One consequence of increasing sequencing capacity is the the accumulation of \textit{in silico} predictions in biological sequence databanks. This amount of data exceeds human curation capacity and, despite methodological progress, numerous errors on the prediction of protein functions are made. Therefore, tools are required to guide human expertise in the evaluation of bioinformatics predictions taking into account background knowledge on the studied organism.

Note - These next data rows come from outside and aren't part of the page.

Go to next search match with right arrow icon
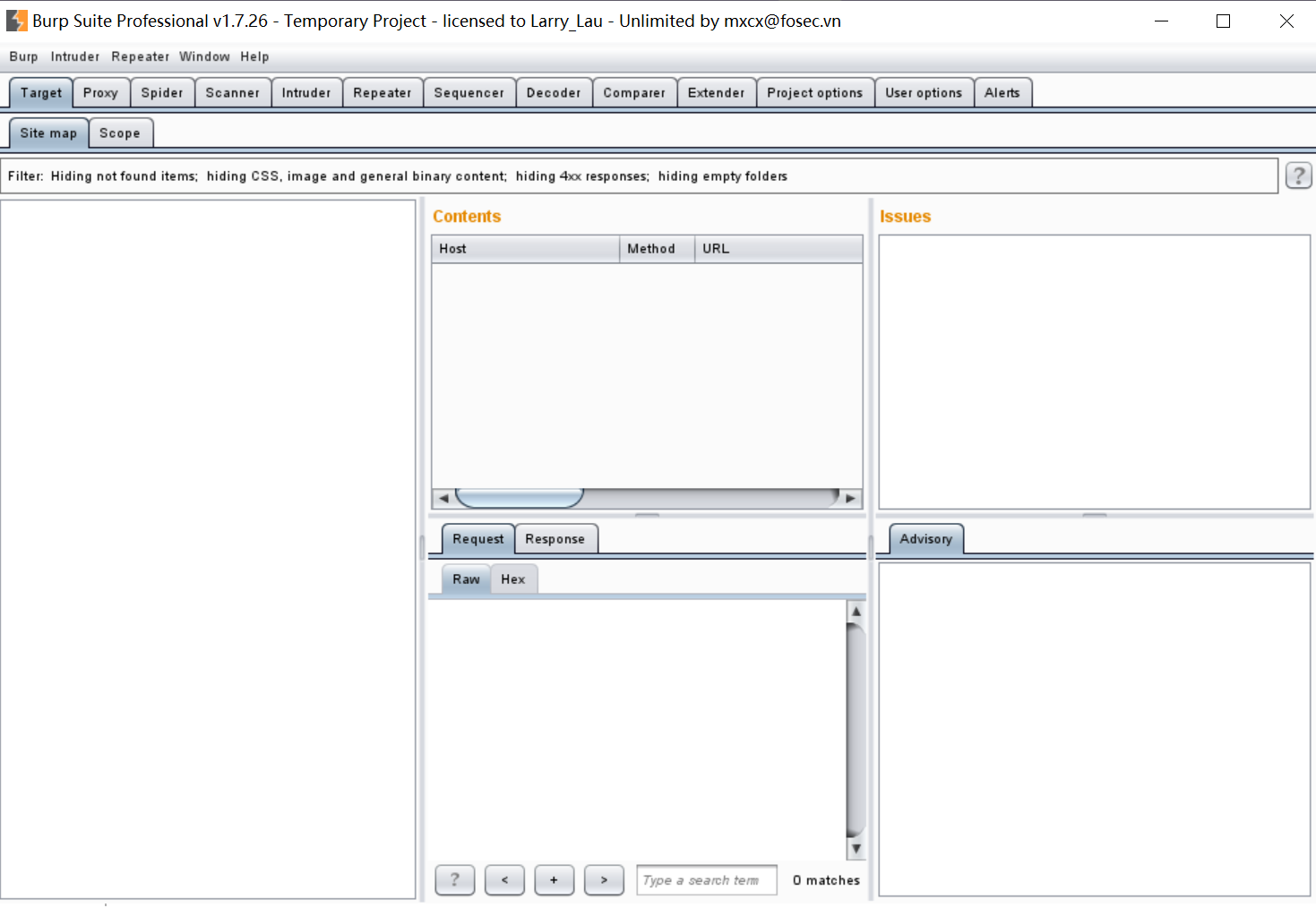Viewport: 1316px width, 908px height. point(604,879)
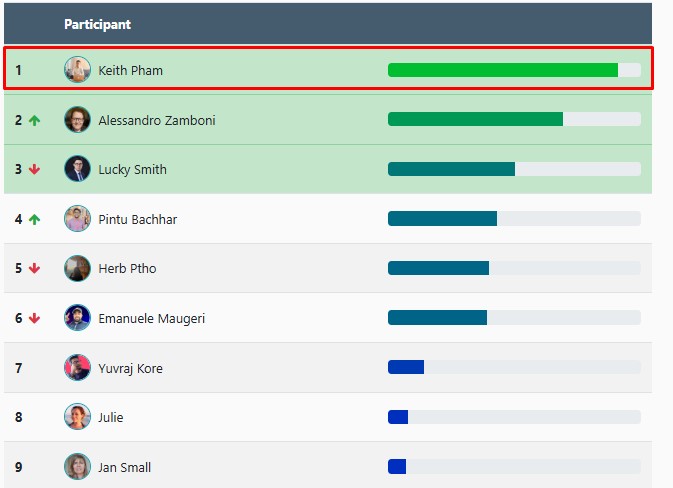Click Keith Pham's avatar picture

[x=77, y=70]
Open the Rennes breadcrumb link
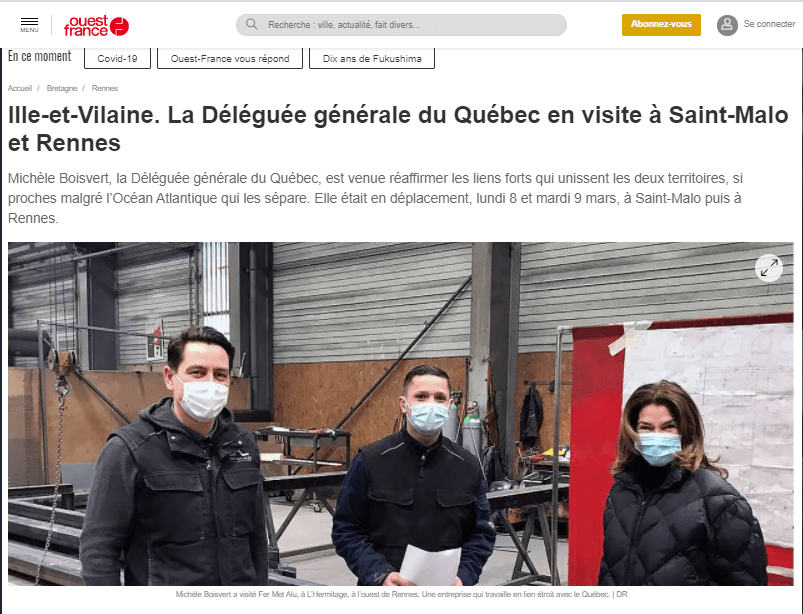Viewport: 803px width, 614px height. (x=104, y=88)
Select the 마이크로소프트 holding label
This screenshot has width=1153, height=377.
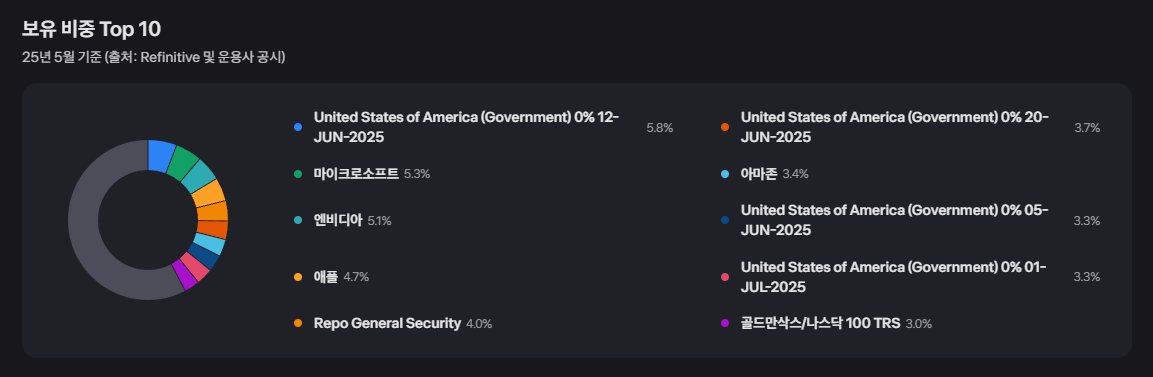click(356, 174)
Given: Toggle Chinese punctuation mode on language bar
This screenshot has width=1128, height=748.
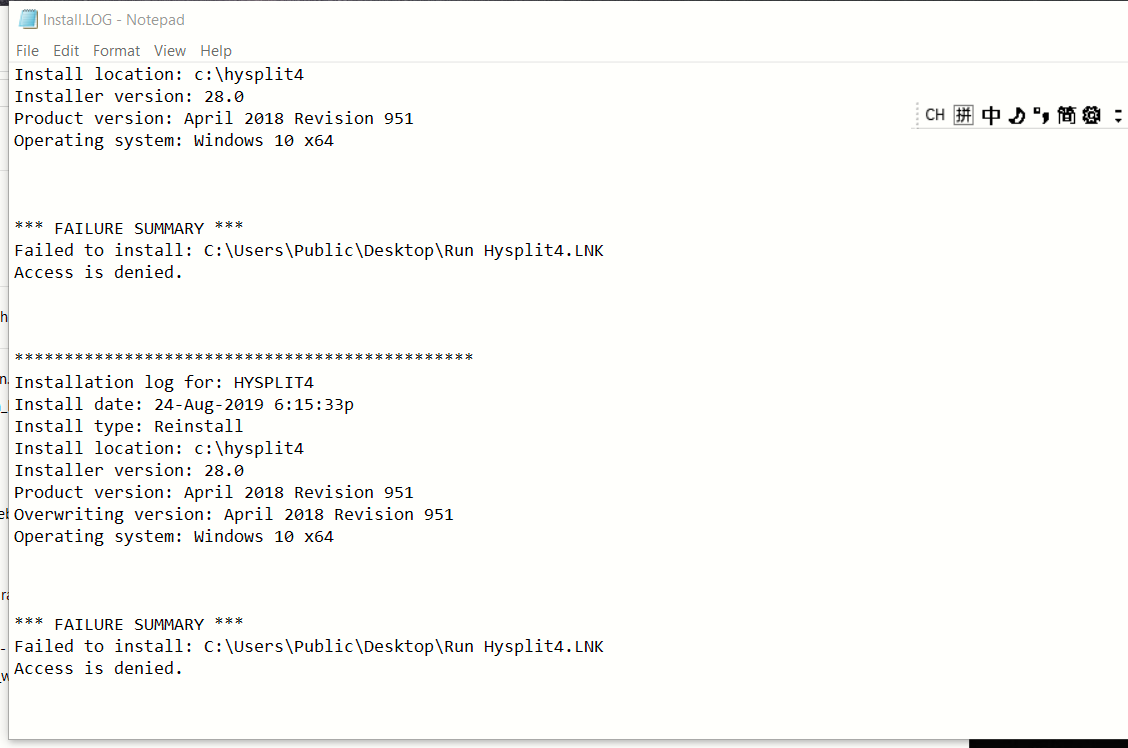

GROOLS (for “Genomic Rule Object-Oriented Logic System”) is an expert system that is able to reason on incomplete and contradictory information. It was developed with the objective of assisting biologists in the process of genome functional annotation by integrating high quantity of information from various sources. GROOLS adopts a generic representation of knowledge using a directed acyclic graph of concepts that represent the different components of a biological process (e.g. a metabolic pathway) connected by two types of relations (i.e. “part-of” and “subtype-of”). These concepts are called “Prior Knowledge concepts” and correspond to theories for which their presence in an organism needs to be elucidated. They serve as basis for the reasoning and are evaluated from observations of “Prediction” (e.g. a predicted enzymatic activity) or “Expectation” (e.g. growth phenotypes) type. Indeed, GROOLS implements a paraconsistent logic on set of facts that are observations. Using different rules, “Prediction” and “Expectation” values are propagated on the graph as sets of truth values. At the end of the reasoning, a conclusion is given on each “Prior Knowledge concepts” by combining “Prediction” and “Expectation” values. Conclusions may, for example, indicate a “Confirmed-Presence” (i.e. the function is predicted and expected), a “Missing” concept (i.e. the function is expected but not predicted) or an “Unexpected-Presence” (i.e. the function is predicted but not expected in the organisms).

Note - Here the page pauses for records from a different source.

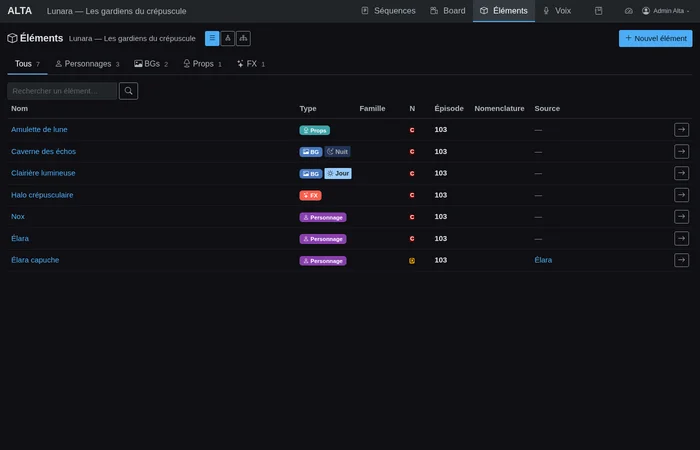Switch to list view toggle
Viewport: 700px width, 450px height.
(x=212, y=38)
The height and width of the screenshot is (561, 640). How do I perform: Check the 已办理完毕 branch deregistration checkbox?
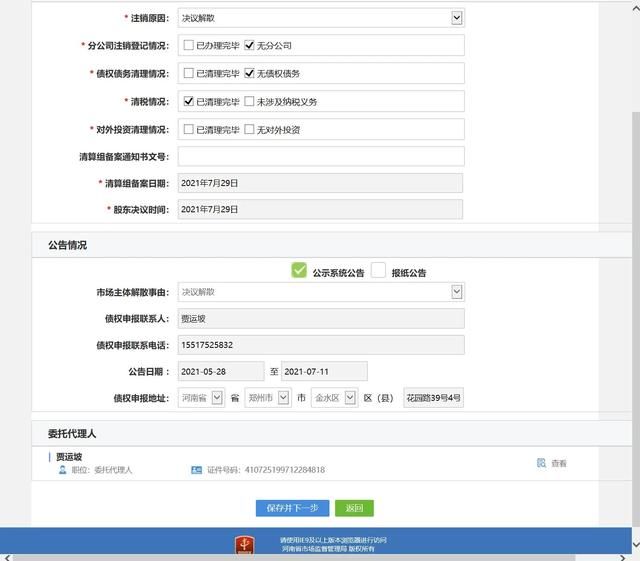188,46
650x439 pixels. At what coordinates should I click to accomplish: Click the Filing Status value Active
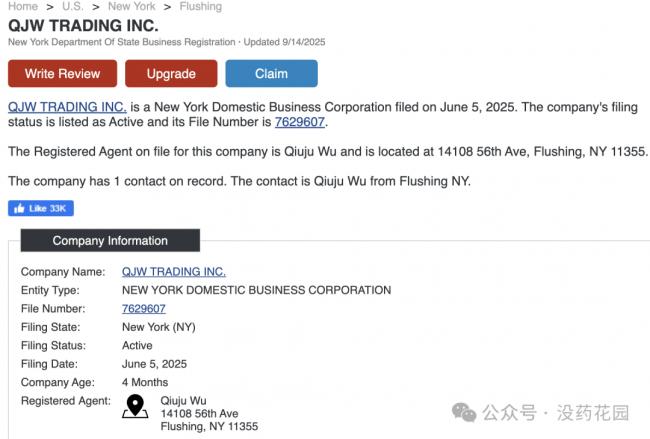click(x=137, y=345)
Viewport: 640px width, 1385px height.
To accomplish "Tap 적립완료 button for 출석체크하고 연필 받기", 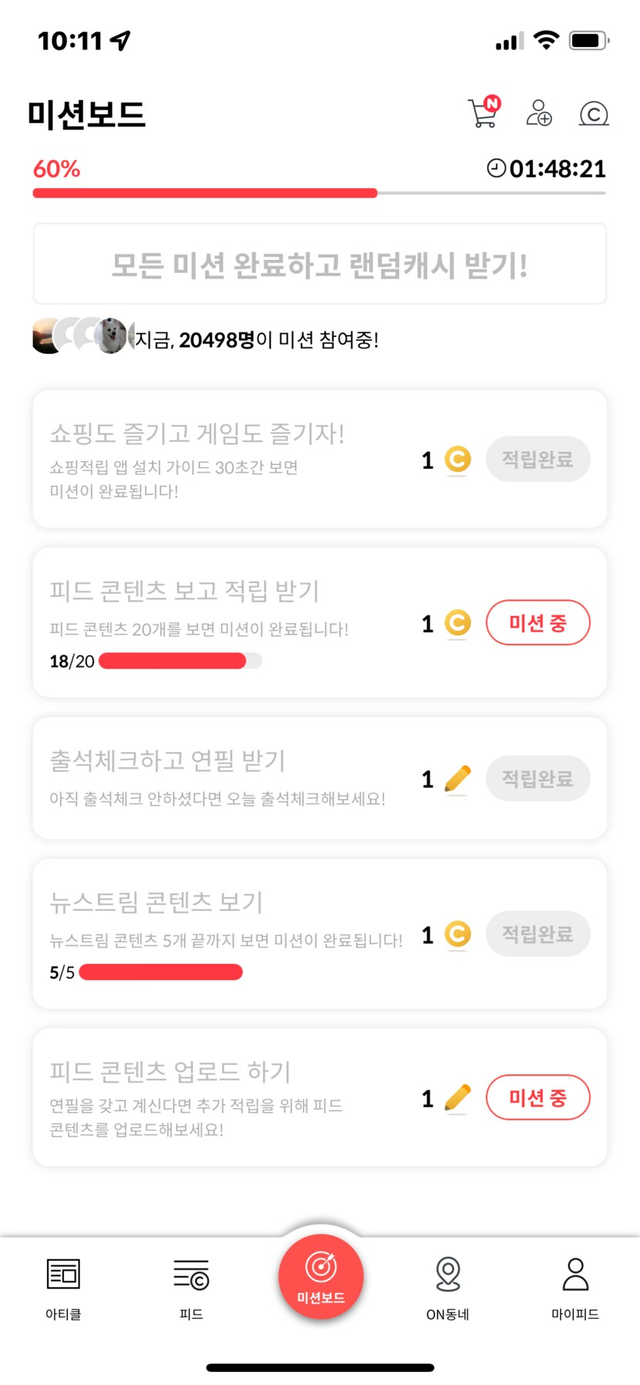I will click(x=538, y=779).
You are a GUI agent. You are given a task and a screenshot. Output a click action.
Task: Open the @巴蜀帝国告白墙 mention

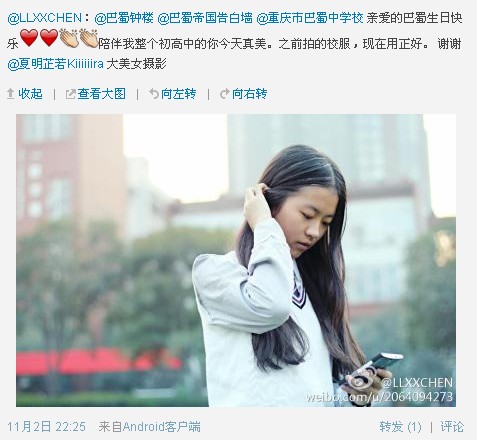point(205,18)
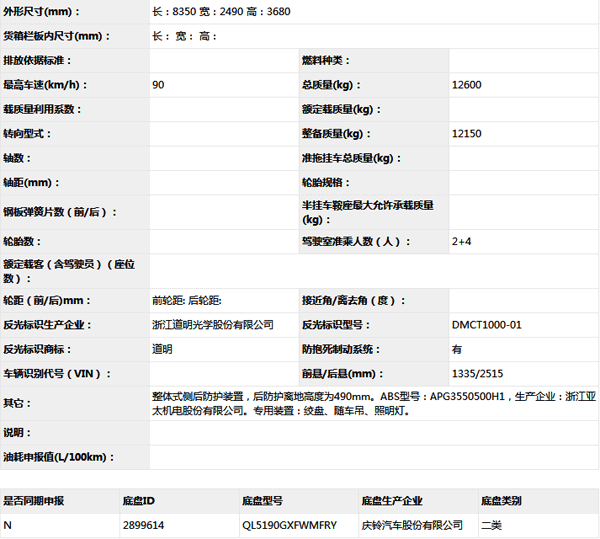This screenshot has width=600, height=539.
Task: Click the cab occupancy value 2+4
Action: point(461,242)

GROOLS reasoning was applied on several organisms and with different sources of “Predictions” (i.e. annotations from UniProtKB or MicroScope) and biological processes (i.e. GenomeProperties and UniPathway). For “Expectations”, growth phenotype data and amino-acid biosynthesis pathways were used. GROOLS results are useful to quickly evaluate the overall annotation quality of a genome and to propose annotations to be completed or corrected by a biocurator. More generally, the GROOLS software can be used to improve the reconstruction of the metabolic network of an organism which is an essential step in obtaining a high-quality metabolic model.